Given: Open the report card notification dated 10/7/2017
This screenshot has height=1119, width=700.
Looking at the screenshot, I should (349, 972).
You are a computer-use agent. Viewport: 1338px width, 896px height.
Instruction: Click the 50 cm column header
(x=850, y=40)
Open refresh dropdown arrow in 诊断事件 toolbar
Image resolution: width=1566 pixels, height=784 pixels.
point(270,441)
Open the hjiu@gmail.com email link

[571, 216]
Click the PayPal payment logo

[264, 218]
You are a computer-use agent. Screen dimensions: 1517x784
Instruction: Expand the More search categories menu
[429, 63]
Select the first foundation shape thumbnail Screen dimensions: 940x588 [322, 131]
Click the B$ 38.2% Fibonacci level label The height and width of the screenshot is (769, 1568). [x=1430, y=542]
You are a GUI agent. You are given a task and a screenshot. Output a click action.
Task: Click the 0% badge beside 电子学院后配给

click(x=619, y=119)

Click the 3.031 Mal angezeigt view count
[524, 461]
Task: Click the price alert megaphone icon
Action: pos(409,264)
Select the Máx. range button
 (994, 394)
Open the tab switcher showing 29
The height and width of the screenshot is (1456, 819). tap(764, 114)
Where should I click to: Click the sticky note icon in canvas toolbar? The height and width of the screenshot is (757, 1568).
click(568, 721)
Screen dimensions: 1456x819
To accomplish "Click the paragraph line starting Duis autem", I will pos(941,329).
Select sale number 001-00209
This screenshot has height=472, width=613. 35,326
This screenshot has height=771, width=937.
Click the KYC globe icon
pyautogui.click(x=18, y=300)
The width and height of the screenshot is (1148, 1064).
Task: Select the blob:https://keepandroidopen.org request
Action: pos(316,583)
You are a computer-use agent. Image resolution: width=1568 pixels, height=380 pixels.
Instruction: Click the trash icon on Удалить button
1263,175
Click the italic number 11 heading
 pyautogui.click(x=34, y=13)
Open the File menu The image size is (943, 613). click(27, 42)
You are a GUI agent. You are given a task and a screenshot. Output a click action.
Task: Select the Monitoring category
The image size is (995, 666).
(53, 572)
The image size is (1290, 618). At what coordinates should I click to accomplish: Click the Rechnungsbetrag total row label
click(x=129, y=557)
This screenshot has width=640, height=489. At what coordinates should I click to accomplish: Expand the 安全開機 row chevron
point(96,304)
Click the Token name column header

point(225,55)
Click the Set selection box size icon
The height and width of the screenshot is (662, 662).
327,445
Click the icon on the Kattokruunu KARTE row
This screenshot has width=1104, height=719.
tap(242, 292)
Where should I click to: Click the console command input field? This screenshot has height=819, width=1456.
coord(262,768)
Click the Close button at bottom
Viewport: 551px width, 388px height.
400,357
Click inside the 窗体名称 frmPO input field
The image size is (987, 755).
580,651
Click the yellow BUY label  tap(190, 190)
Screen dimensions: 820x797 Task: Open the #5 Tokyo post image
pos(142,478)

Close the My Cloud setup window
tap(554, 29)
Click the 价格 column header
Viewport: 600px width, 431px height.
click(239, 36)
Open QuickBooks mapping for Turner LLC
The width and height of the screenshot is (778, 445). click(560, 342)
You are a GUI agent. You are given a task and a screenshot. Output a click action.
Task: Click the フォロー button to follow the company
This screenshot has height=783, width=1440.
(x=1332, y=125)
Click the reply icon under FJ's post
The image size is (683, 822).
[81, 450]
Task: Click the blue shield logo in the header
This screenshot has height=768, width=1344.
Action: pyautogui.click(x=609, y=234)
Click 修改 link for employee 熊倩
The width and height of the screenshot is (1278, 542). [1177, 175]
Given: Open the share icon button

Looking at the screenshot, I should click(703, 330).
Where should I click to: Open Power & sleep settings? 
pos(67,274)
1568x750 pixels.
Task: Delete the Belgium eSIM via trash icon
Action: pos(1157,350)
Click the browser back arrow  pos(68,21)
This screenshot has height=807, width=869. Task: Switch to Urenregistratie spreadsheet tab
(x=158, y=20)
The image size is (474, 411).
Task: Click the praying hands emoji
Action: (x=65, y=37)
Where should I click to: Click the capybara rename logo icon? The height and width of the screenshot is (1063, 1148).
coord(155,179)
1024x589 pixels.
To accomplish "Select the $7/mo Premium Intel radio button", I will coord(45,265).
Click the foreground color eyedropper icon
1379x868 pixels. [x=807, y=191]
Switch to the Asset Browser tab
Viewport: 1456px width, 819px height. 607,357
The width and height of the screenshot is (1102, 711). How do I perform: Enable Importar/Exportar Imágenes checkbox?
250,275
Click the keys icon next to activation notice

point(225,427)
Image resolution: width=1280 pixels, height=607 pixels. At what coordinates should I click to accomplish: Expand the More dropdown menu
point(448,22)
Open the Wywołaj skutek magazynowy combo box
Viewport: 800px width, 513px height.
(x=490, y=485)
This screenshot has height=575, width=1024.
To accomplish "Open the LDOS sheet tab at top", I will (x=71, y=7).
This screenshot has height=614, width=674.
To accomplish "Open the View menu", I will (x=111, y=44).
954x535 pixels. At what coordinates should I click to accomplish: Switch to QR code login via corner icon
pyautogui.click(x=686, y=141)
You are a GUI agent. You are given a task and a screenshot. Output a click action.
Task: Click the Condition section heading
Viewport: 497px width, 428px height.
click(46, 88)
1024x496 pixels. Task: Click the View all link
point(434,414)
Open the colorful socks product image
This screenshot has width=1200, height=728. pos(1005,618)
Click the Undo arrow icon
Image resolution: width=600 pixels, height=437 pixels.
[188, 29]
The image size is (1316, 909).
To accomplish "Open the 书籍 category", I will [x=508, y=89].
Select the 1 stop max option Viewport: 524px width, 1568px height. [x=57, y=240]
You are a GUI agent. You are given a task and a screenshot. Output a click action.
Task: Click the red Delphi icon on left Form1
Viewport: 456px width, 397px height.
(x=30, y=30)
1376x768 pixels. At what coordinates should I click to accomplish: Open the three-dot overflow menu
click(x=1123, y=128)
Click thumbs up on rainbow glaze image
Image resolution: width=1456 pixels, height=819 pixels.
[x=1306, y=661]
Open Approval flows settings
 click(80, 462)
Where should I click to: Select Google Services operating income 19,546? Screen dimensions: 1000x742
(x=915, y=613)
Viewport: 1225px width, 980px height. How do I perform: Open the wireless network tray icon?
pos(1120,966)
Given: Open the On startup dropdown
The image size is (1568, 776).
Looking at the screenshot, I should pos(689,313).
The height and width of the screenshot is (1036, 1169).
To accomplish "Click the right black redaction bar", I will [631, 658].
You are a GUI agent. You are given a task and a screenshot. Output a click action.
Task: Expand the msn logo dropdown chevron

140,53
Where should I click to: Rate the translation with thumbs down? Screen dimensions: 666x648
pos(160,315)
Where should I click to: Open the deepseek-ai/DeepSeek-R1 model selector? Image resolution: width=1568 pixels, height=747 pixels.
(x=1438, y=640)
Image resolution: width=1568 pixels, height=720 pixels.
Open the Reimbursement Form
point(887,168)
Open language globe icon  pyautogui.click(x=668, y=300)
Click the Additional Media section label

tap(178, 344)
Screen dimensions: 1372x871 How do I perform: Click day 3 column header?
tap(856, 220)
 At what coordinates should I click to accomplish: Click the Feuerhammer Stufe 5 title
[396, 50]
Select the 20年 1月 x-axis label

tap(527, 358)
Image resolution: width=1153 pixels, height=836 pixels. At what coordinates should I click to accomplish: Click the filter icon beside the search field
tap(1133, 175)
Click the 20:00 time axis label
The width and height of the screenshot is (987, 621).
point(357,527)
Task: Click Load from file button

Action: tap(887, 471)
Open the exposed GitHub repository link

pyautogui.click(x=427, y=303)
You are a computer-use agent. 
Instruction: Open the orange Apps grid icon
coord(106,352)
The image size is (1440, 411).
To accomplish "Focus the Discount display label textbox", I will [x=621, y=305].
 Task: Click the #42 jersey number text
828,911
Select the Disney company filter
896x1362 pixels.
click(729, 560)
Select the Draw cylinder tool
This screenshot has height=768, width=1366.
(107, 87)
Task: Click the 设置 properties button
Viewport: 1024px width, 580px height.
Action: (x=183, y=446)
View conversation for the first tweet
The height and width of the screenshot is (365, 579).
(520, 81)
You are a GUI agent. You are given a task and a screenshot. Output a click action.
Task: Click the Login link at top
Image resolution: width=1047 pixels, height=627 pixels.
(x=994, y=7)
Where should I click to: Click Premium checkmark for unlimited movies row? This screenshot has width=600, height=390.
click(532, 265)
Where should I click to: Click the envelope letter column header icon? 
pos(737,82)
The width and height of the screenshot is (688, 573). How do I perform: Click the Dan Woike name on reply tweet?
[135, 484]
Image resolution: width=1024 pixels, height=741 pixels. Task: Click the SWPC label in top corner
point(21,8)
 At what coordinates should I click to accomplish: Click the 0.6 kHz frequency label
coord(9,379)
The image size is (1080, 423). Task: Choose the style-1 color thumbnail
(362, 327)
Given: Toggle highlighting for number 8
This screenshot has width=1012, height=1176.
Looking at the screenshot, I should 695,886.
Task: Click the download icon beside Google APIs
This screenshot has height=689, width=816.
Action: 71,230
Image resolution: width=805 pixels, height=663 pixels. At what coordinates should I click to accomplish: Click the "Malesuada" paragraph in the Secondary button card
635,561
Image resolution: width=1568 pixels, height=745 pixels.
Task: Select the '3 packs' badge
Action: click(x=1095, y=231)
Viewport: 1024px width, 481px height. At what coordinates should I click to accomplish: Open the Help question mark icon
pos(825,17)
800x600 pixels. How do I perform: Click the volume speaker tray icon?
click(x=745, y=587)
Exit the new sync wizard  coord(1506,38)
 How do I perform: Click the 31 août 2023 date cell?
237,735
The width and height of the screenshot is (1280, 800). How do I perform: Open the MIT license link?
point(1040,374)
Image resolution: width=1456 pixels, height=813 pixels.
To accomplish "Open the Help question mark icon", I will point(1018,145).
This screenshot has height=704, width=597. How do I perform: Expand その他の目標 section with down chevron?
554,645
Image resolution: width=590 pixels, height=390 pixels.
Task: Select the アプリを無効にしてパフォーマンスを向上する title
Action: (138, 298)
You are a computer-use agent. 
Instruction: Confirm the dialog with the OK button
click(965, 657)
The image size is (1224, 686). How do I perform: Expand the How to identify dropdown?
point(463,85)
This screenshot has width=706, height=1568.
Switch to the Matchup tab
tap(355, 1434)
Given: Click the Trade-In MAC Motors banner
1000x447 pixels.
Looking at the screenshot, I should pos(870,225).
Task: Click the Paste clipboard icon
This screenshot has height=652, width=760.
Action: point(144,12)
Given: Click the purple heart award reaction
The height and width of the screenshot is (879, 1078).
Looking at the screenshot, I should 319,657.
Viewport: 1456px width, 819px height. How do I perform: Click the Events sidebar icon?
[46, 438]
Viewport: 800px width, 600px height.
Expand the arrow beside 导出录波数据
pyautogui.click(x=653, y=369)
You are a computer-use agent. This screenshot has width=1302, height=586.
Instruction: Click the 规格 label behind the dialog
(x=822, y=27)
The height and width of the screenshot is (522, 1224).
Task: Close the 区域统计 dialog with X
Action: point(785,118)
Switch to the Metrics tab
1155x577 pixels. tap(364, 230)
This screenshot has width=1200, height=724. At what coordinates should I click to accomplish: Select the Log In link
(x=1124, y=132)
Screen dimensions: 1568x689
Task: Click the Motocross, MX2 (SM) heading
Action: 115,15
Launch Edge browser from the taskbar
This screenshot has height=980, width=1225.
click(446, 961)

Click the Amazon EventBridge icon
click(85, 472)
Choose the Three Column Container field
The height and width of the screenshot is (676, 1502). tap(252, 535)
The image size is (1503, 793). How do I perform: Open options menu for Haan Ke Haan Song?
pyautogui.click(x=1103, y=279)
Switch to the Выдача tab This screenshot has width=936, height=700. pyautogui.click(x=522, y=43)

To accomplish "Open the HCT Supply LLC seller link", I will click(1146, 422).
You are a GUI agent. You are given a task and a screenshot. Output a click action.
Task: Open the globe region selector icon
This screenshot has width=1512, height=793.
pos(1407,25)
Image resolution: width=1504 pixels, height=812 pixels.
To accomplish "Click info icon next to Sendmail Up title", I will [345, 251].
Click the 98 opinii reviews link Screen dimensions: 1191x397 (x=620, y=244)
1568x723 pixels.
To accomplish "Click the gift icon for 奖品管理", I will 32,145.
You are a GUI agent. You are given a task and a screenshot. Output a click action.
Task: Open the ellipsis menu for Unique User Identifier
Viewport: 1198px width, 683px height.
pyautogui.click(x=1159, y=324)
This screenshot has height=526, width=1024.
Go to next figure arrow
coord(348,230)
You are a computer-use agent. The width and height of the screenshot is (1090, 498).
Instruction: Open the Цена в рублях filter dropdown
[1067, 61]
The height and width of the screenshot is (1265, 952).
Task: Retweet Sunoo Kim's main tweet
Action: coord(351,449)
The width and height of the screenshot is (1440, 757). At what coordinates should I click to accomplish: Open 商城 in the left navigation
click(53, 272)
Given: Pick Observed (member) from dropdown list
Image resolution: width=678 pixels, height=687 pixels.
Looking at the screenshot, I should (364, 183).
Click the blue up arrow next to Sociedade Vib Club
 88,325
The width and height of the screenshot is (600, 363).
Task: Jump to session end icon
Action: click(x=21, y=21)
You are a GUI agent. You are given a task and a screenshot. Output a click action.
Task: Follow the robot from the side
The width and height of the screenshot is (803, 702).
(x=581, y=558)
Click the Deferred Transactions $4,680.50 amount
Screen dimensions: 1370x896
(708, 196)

§ §

◆ YOUR INSTRUCTIONS ◆
Please transcribe exactly the lines above from the line that has "You are a computer-use agent. Viewport: 1338px" up to and including the line that has "Screen dimensions: 1456x819"; no other line belongs in the answer.

◆ TASK OUTPUT ◆
You are a computer-use agent. Viewport: 1338px width, 896px height.
Instruction: Click the 50 cm column header
(x=850, y=40)
Open refresh dropdown arrow in 诊断事件 toolbar
Image resolution: width=1566 pixels, height=784 pixels.
point(270,441)
Open the hjiu@gmail.com email link

[571, 216]
Click the PayPal payment logo

[264, 218]
You are a computer-use agent. Screen dimensions: 1517x784
Instruction: Expand the More search categories menu
[429, 63]
Select the first foundation shape thumbnail Screen dimensions: 940x588 [322, 131]
Click the B$ 38.2% Fibonacci level label The height and width of the screenshot is (769, 1568). [x=1430, y=542]
You are a GUI agent. You are given a task and a screenshot. Output a click action.
Task: Click the 0% badge beside 电子学院后配给

click(x=619, y=119)

Click the 3.031 Mal angezeigt view count
[524, 461]
Task: Click the price alert megaphone icon
Action: pos(409,264)
Select the Máx. range button
 (994, 394)
Open the tab switcher showing 29
The height and width of the screenshot is (1456, 819). tap(764, 114)
Where should I click to: Click the sticky note icon in canvas toolbar? The height and width of the screenshot is (757, 1568).
click(568, 721)
Screen dimensions: 1456x819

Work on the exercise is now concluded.